Julie Scherpenseel (ML6): ‘L’ICT, ce n’est pas uniquement coder’

La Young ICT Lady of the Year 2020 est Julie Scherpenseel. La ‘chief growth officer’ de ML6, l’une des ‘scale-up’ majeures en apprentissage machine, a convaincu le jury par son enthousiasme et sa passion pour la technologie. Et se fixe des défis…

Vous avez un diplôme d’ingénieure commerciale. Comment êtes-vous arrivée dans l’informatique ?

Julie Scherpenseel: Par ma thèse. Je recherchais une thèse quantitative, davantage dans le domaine des mathématiques et de la statistique. Via mon professeur de physique, j’ai pu collaborer avec un ancien étudiant qui avait fondé sa propre société dans l’analytique de données. Je me suis ainsi familiarisé avec les ‘big data’ et l’analytique. Comme ces matières me fascinaient, j’ai commencé à suivre des cours en ligne. J’ai alors abordé l’IA et l’apprentissage machine, ce qui m’a permis de commencer chez Accenture dans la nouvelle équipe Data Science. C’est là que j’ai pu approfondir mes connaissances pour finalement arriver chez ML6.

Lors de votre présentation, vous avez expliqué que vous vous êtes toujours intéressée aux maths et à la physique, mais que vous n’avez finalement jamais choisi cette voie.

Scherpenseel: Les maths sont une passion qui m’a été transmise par mon papa et par mes professeurs de mathématiques. Mais lors du choix de mes études universitaires, on m’a dit qu’ingénieur civil était en fait un monde d’hommes et que je ne pourrais pas y faire carrière. Et on m’a déconseillé de suivre de telles études. Or finalement, lorsque la passion existe, on recherche toujours un moyen de l’exprimer.

Pourquoi avoir choisi de quitter une société de consultance pour ce qui était alors encore une petite start-up ?

Scherpenseel: Accenture est une entreprise exceptionnelle, mais je pensais alors que mon heure avait sonné. C’est une époque où une série de start-up en AI ont franchi la phase de ‘scale-up’ et où, si je voulais vivre cette expérience. Le moment était donc idéal pour faire le pas. Il ne fallait plus attendre 10 ans car le palier de start-up vers ‘scale-up’ aurait été franchi. Or je voulais absolument vivre cette phase de croissance. Et ce fut le cas avec succès chez ML6.

Lorsque la passion existe, on recherche toujours un moyen de l’exprimer.

Lorsque j’ai commencé, nous étions 15 et nous sommes à présent 60. Même si la culture a été maintenue, c’est désormais une tout autre société. C’est fascinant de faire partie de cette aventure.

LIGNES FOURNIES:
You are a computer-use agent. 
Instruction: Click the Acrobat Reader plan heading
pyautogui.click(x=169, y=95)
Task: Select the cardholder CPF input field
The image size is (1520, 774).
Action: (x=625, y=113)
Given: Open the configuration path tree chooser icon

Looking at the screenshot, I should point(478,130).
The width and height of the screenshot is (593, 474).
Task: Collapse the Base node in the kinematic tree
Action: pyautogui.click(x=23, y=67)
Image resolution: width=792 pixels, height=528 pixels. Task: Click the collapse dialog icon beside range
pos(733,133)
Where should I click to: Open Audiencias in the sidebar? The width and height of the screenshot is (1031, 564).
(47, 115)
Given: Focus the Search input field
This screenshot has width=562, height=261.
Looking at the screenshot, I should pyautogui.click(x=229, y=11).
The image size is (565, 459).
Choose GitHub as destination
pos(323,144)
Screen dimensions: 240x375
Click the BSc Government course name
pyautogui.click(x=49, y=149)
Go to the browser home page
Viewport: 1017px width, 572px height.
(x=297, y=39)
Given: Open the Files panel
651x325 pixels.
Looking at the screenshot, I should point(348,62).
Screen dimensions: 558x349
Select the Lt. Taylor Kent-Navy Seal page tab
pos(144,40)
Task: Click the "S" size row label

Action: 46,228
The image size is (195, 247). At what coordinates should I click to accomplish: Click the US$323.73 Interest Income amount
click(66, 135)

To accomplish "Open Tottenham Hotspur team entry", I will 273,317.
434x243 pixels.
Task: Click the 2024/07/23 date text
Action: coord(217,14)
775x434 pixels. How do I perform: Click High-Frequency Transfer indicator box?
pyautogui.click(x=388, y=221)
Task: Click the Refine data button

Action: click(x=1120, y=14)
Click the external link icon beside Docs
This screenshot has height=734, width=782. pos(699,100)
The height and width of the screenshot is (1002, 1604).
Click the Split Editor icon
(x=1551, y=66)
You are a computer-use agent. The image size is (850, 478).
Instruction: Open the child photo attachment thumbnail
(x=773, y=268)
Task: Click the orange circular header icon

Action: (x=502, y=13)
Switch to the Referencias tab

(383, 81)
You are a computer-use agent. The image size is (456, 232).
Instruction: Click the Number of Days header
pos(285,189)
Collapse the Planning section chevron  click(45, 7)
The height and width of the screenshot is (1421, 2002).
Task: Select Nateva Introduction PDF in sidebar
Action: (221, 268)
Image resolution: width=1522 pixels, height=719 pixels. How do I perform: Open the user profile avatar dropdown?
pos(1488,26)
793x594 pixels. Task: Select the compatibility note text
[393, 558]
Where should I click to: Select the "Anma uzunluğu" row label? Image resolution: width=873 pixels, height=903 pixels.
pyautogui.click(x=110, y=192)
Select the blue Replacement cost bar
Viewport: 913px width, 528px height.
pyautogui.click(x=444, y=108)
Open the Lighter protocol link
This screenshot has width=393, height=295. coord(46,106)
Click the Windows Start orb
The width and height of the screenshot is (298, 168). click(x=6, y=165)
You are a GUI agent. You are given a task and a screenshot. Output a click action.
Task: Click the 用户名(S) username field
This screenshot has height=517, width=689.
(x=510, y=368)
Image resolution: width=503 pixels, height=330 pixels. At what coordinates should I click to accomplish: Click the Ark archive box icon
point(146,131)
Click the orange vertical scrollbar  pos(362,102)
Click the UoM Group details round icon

CONSIGNE:
D'après l'extrait, combien étaient-ils chez ML6 quand Julie Scherpenseel y a commencé, et combien sont-ils à présent ?

RÉPONSE:
Ils étaient 15 à son arrivée et sont à présent 60.